Paula looked over the shoulder of her harried clerk. “Mr. Thomason, is it?”

“That’s right.” He was infinitely pleased to be getting special treatment from the person in charge. What he didn’t actually realize was that the Weller Regent judiciously avoided “assistant manager” labels, hoping to provide assurance that their needs warranted attention from the hotel’s top personnel.

“Our reservationist probably didn’t make it clear at the time, but we aren’t able to guarantee all room types for guests traveling alone. But let me see what I can do.” In fact, it was standard practice for the reservationists to read a disclaimer that many guests simply ignored. But arguing with Mr. Thomason wasn’t going to solve the problem. The manager searched a moment, then used her code to manually override the system. “I can upgrade you to the Concierge floor and waive the extra fee for this stay. In the future, if you’re traveling alone, you can reserve a specific room type by booking directly onto the Concierge level,” she advised with quiet authority.

Paula stepped back and allowed Jolene to complete the transaction. Spotting a familiar face next in line, she immediately shifted to an open terminal. “I can help you here.”

The tall woman stepped forward and proffered her credit card. “I’m Wynne Connelly.”

Oh, I know who you are
. “Yes, Ms. Connelly, I have your reservation right here, a single room, non-smoking, three nights.”

“That’s correct.” Smiling slyly, she leaned across the counter and lowered her voice. “So if I act like an ass, can I get upgraded to the Concierge floor too?”

Paula chuckled and shook her head without looking up. “I tell you what, Ms. Connelly. What if I just do the upgrade anyway and save us both the bother?”

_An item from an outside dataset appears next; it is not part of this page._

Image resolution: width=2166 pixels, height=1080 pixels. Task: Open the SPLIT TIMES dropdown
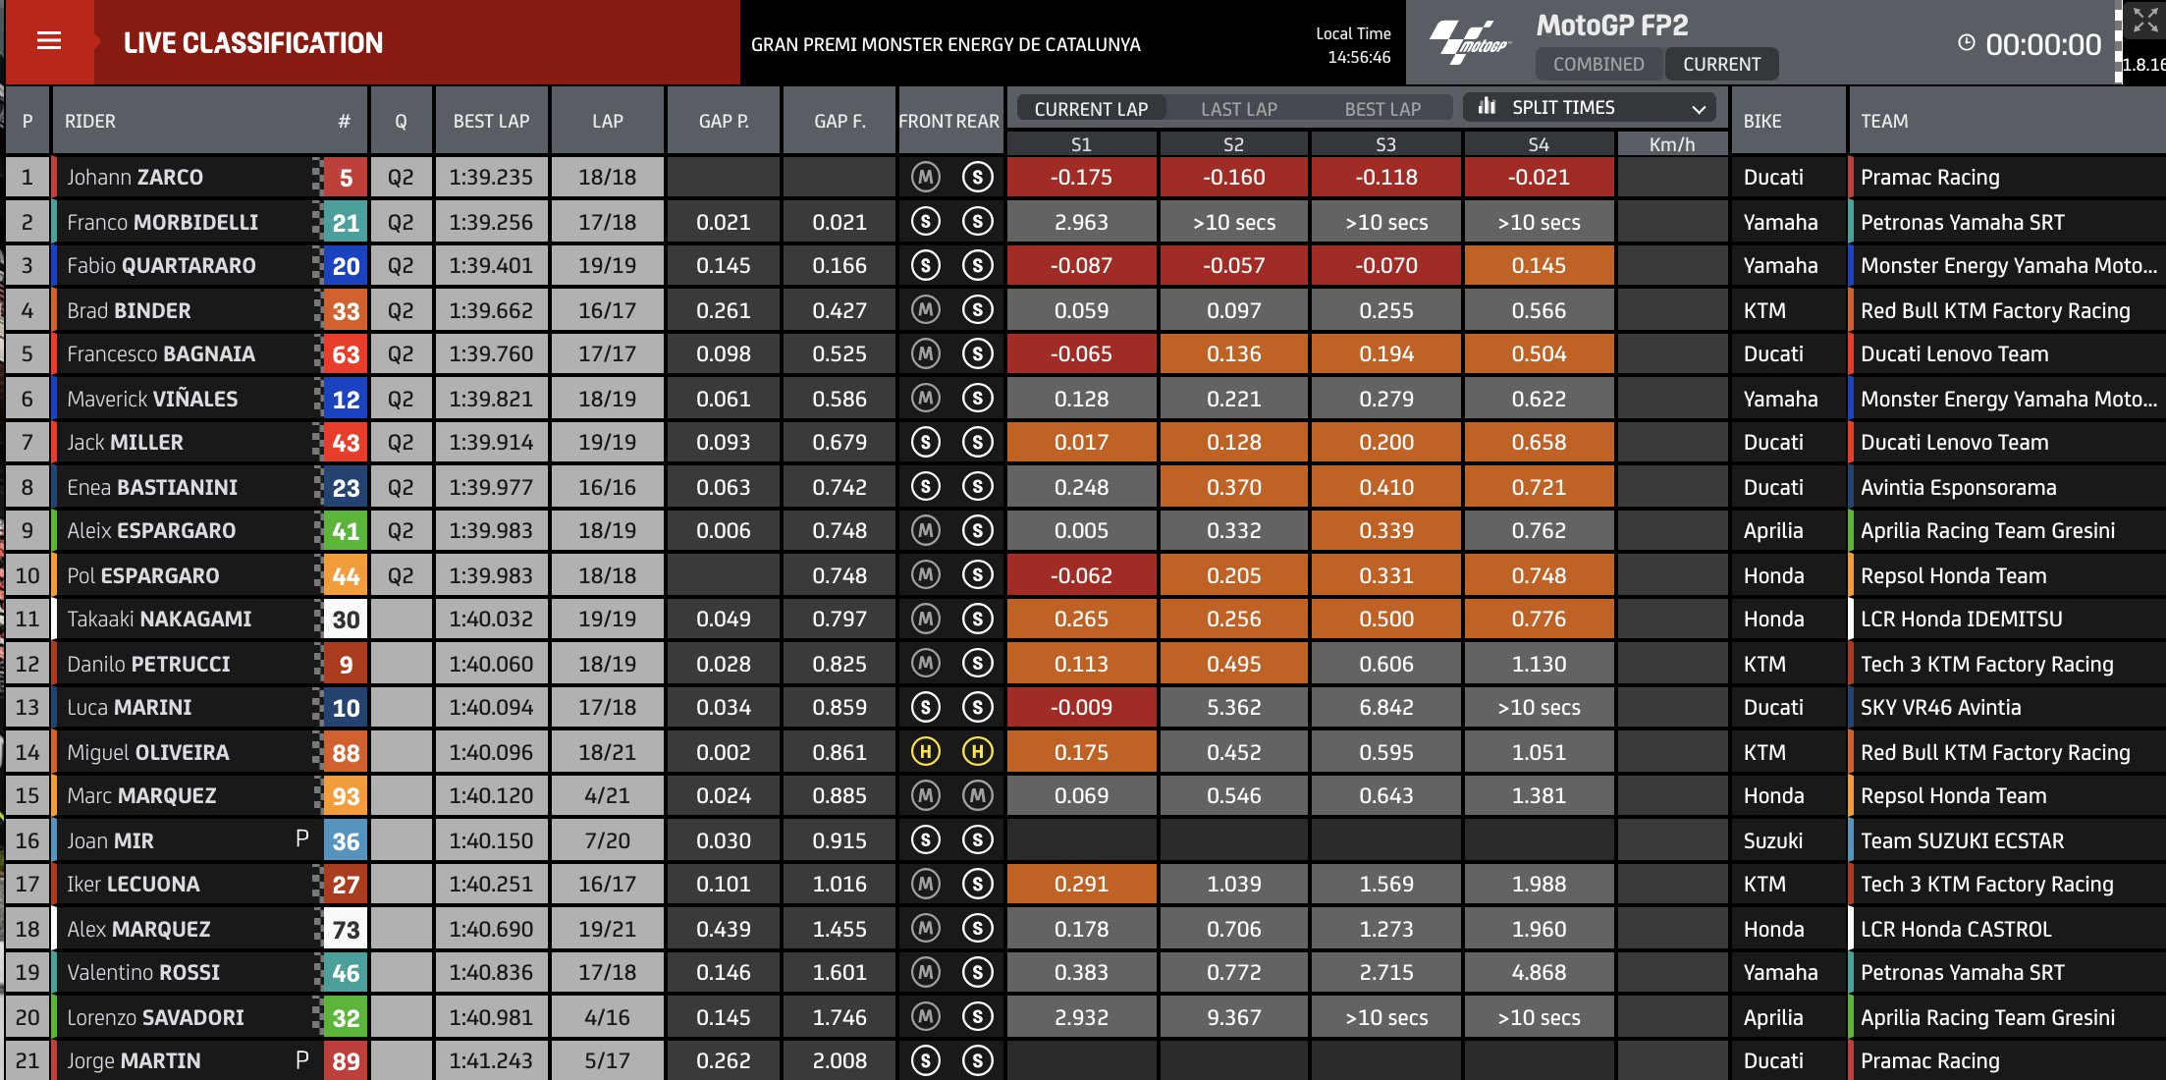pyautogui.click(x=1589, y=107)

“Oh, you don’t have to do that. I was just being silly. But I appreciate the thought,” the brunette said sincerely, a little embarrassed to have evoked such a generous offer. “I promise not to misbehave,” she whispered.

Paula laughed, finally looking up to see the smiling blue eyes. “That’s okay. We like a challenge,” she joked. “I’d be happy to do it, though. I see that you’re making a habit of staying with us, and we’d like to reward that.”

“Well, thank you. I suppose I shouldn’t look a gift horse in the mouth, eh?”

“I wouldn’t if I were you,” the Shift Manager advised. “It’s really a nice deal if you can take advantage of the extras. You’ll have two phone lines and a fax machine, and highspeed Internet access. Breakfast is served in the private lounge from six a.m. until 10; cocktails and hors d'oeuvres are available after five; and if you want to stop by before turning in tonight, they’ll have coffee and dessert until midnight.”

“I’ll be sure to check that out.” Wynne scribbled her name on the signature card and initialed the rate and departure date.

“Did you have a nice trip into Orlando this evening?” Paula asked that question of all her guests at check-in — to be polite, of course, but also to kill time while the computer processed her commands. Tonight, though, she was also enjoying the chance to make conversation.

“It was delightfully uneventful, like all flights should be,” the brunette replied. “And it was wonderful to arrive someplace where it was warm. It was snowing in Baltimore when I left.”

“Well, I’m glad you’re enjoying our weather, at least for tonight.” Paula turned to indicate the placard behind her that displayed weather icons for the next three days. “It’s supposed to rain all day tomorrow and the next day.”

“That figures. I didn’t bring an umbrella.”